February 13, 2018 / 11:58 AM / 6 months ago

Bundestags-Gutachten beanstandet Leopard-Exporte in die Türkei nicht

Berlin (Reuters) - Die deutschen Panzer-Lieferungen an die Türkei sind nach zwei Gutachten des Wissenschaftlichen Dienstes des Bundestages derzeit nicht als völkerrechtswidrig zu beanstanden.
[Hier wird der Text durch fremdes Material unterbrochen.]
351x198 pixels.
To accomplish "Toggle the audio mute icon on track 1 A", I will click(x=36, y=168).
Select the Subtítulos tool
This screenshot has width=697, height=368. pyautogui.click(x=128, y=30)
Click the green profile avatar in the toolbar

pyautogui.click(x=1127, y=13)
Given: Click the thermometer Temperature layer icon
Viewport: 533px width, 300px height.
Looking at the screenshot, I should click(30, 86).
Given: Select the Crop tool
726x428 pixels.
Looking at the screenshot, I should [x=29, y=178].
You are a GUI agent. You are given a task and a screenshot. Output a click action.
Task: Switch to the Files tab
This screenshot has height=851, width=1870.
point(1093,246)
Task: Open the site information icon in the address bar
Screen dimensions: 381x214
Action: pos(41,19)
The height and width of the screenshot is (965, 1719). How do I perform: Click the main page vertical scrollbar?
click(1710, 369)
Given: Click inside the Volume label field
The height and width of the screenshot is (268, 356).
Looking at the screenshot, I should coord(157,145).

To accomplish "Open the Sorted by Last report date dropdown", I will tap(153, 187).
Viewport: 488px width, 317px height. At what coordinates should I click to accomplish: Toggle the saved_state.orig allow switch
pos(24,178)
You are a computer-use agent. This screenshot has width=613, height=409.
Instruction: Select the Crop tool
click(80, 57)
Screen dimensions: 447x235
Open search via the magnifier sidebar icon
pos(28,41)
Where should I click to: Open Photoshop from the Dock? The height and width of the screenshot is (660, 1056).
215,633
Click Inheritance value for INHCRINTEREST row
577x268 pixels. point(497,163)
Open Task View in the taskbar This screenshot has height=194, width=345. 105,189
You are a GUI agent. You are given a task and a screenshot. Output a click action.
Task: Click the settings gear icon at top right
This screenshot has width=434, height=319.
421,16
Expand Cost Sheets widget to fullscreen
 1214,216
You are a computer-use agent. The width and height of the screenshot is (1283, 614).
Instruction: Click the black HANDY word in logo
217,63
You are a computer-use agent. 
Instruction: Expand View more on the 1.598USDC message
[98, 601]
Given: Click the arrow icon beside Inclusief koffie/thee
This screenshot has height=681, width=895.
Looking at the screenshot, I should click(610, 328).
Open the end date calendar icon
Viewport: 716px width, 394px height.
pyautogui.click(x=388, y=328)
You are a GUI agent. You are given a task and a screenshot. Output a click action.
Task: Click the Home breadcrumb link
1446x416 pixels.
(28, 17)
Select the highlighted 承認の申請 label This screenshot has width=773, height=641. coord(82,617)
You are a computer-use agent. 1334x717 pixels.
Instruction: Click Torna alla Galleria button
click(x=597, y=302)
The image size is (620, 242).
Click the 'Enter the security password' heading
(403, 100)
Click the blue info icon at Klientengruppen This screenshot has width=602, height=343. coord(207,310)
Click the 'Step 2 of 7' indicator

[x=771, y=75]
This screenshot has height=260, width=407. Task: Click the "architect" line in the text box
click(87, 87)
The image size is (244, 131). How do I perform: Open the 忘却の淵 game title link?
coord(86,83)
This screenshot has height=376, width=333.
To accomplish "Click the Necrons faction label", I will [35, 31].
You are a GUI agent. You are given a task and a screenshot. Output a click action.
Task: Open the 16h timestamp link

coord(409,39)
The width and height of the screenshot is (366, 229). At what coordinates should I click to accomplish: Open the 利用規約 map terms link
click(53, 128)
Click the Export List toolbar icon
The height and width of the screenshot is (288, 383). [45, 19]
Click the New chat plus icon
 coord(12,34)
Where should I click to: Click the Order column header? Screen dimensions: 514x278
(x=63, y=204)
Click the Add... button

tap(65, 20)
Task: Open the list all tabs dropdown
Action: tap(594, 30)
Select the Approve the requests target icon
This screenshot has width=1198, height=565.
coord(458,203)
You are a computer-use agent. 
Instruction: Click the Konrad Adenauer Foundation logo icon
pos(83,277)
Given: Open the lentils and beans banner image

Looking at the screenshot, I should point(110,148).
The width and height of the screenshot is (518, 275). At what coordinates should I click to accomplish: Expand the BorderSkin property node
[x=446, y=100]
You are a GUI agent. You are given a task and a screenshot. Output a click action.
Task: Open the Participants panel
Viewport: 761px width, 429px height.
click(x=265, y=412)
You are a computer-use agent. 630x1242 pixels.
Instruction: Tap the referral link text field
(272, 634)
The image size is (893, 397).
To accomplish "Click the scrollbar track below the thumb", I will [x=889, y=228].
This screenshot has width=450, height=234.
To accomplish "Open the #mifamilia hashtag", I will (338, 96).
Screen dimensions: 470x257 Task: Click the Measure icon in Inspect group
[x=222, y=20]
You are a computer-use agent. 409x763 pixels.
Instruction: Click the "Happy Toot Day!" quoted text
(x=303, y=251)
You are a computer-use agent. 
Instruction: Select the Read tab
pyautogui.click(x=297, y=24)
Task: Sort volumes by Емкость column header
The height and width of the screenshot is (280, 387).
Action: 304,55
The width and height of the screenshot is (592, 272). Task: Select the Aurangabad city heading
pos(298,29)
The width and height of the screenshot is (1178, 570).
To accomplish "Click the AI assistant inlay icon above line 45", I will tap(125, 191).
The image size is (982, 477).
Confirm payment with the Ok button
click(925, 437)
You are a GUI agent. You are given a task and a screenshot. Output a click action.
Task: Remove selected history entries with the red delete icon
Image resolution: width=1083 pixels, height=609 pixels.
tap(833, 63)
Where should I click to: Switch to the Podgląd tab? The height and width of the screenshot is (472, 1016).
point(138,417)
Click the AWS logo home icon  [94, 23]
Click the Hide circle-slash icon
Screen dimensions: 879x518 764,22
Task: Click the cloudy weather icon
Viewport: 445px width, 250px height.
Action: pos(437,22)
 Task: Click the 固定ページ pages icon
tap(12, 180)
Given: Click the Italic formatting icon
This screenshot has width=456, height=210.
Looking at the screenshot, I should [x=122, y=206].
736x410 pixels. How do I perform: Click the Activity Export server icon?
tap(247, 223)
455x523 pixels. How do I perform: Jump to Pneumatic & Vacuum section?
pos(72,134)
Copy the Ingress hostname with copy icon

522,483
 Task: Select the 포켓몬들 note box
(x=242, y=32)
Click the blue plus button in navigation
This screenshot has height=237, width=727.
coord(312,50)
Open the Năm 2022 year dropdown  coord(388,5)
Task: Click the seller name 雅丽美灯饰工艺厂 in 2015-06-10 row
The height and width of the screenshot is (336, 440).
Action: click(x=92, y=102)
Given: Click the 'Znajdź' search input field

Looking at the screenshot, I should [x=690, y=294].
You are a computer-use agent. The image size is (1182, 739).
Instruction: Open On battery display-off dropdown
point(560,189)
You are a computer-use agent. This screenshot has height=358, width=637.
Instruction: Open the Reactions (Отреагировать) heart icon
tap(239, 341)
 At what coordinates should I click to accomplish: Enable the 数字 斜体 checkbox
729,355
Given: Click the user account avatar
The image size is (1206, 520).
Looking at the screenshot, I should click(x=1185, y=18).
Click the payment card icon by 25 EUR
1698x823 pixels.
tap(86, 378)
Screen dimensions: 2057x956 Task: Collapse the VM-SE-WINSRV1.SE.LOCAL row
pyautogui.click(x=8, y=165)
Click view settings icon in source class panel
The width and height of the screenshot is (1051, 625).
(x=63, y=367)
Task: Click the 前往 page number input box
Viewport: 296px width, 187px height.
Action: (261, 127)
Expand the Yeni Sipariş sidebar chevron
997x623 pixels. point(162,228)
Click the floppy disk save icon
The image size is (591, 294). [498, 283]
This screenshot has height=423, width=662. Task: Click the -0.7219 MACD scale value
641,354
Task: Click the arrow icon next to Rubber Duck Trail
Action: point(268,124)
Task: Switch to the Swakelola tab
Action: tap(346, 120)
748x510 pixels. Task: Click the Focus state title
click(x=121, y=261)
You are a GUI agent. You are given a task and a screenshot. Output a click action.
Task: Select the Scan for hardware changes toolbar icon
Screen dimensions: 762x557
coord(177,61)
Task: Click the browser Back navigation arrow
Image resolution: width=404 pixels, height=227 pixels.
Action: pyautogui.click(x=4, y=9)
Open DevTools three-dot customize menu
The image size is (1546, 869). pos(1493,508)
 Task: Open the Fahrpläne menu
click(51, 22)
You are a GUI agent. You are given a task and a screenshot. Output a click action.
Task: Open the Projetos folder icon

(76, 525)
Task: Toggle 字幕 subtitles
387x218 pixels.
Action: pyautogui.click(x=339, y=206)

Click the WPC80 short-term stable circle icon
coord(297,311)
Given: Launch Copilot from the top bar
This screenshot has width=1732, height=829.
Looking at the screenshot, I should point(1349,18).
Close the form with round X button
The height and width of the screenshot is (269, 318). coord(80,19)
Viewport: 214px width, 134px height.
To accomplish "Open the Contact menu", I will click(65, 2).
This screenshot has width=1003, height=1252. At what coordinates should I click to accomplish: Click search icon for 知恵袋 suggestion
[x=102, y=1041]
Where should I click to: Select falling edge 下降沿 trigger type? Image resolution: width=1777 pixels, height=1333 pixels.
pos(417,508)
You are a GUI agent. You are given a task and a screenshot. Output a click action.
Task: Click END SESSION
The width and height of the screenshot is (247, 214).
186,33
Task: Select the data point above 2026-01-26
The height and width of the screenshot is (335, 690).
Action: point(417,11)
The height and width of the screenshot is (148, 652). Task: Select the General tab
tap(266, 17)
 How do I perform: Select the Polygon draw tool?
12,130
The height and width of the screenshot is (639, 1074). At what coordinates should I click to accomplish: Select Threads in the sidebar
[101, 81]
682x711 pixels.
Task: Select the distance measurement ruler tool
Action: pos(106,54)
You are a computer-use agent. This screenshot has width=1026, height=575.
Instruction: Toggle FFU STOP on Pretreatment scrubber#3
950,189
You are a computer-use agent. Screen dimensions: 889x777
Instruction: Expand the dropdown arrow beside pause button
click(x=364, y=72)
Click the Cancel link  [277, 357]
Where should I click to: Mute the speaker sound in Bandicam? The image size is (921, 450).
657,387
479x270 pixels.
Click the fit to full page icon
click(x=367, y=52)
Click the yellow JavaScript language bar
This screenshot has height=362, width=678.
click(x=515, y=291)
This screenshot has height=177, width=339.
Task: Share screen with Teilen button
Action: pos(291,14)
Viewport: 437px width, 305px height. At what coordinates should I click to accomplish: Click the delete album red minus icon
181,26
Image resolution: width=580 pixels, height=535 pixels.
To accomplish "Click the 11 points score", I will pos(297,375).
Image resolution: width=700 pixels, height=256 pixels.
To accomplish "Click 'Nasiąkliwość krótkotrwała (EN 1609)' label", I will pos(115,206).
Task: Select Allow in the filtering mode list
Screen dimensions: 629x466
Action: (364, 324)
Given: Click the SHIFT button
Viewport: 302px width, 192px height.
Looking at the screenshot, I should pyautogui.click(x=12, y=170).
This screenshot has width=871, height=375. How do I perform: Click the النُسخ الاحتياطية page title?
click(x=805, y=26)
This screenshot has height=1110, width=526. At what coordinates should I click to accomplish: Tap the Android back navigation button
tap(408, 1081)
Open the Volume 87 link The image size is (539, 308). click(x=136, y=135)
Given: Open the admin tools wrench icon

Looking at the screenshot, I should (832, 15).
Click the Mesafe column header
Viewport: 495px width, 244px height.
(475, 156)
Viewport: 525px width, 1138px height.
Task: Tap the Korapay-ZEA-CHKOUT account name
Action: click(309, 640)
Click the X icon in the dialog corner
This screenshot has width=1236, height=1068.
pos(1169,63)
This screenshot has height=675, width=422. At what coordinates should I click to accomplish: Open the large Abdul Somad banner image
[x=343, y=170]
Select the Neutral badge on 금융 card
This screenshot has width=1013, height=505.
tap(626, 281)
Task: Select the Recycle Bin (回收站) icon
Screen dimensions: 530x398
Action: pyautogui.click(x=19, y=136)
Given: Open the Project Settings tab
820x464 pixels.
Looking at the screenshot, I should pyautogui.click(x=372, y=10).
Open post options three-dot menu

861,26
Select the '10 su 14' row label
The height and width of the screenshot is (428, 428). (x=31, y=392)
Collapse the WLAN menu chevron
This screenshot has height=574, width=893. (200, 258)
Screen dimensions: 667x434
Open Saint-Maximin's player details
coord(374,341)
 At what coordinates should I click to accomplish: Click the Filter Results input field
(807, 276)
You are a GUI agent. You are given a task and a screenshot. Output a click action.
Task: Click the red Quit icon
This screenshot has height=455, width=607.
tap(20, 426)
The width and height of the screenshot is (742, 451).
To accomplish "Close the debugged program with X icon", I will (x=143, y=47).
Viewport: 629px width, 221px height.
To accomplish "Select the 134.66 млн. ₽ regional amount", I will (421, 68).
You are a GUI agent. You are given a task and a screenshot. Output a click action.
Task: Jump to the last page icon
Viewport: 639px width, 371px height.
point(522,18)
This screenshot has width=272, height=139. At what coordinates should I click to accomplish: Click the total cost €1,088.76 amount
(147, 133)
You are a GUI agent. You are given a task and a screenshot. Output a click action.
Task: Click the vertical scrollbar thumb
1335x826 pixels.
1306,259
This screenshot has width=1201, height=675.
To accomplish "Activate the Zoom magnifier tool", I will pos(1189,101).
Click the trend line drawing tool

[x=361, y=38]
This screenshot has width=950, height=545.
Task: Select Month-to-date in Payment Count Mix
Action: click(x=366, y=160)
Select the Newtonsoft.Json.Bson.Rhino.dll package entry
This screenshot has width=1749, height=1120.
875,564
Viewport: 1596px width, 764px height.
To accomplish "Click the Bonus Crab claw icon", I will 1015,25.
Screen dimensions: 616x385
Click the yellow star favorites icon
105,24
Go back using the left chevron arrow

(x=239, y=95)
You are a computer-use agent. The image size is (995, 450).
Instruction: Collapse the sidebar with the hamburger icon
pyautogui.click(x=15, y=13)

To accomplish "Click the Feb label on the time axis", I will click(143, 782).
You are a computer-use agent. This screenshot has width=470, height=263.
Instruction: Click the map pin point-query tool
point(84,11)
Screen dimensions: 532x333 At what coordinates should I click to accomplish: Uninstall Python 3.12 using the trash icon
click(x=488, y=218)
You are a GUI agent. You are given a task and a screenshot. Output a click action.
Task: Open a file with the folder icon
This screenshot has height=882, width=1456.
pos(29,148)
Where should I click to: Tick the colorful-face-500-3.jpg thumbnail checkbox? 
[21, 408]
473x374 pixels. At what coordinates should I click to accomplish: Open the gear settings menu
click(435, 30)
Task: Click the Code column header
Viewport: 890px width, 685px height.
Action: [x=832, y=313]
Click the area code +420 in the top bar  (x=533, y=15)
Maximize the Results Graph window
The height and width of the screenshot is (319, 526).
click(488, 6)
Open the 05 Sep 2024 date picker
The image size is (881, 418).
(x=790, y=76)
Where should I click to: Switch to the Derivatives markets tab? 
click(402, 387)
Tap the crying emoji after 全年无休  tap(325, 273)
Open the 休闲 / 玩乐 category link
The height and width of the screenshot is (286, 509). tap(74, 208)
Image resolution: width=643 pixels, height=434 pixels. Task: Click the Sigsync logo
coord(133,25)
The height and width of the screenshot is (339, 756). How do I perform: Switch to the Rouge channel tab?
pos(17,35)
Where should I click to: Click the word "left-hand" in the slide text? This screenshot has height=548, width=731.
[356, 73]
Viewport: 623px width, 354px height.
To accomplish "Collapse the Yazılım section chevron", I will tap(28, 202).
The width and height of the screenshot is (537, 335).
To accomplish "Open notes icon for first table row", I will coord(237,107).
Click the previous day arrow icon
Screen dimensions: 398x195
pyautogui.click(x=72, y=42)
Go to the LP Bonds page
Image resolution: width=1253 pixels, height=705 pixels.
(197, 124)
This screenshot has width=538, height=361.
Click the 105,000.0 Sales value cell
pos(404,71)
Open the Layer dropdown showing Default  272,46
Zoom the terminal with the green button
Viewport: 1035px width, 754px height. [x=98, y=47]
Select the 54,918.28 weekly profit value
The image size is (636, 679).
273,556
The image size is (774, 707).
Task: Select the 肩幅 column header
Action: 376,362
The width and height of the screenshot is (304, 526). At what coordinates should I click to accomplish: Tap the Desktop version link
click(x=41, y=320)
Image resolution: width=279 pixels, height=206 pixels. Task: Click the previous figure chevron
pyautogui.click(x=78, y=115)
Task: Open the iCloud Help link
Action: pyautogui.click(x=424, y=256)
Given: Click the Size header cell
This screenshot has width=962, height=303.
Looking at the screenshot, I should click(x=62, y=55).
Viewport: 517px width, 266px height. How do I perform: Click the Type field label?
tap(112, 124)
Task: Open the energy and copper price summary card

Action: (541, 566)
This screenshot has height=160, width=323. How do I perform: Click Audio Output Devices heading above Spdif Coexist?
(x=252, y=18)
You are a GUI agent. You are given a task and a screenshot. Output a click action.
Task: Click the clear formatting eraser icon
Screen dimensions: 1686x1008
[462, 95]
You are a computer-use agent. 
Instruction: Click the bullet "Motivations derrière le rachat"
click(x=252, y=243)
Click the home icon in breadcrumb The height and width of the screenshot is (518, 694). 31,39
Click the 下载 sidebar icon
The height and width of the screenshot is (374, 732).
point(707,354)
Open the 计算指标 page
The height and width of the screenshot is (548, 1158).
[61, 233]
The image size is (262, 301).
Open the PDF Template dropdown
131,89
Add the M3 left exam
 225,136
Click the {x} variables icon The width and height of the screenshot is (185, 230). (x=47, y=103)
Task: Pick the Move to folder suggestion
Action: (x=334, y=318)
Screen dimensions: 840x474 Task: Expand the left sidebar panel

Leopard 2 tanks are seen during a German army, the Bundeswehr, training and information day in Munster, Germany October 9, 2015. REUTERS/Fabian Bimmer

In einer am Dienstag bekanntgewordenen Prüfung zum türkischen Militäreinsatz gegen Kurden in Nordsyrien hieß es, die Diskussion dazu sei “bis dato ungeklärt”. Letztlich sei in Zusammenhang mit der Armeeoffensive “eine Vielzahl von tatsächlichen und juristischen Zweifelsfragen offen”, was eine verlässliche Bewertung der Vorfälle ausschließe. In einem zweiten Gutachten zur Bewertung von Rüstungslieferungen an die Türkei gemessen am EU-Recht wird angeführt, dass zum Zeitpunkt der Genehmigungen dieser Geschäfte im Jahr 2005 noch gar keine gemeinsamen Standpunkte der Europäischen Union zu Rüstungsexporten bestanden habe. Das EU-Recht könne daher kein Prüfungsmaßstab sein.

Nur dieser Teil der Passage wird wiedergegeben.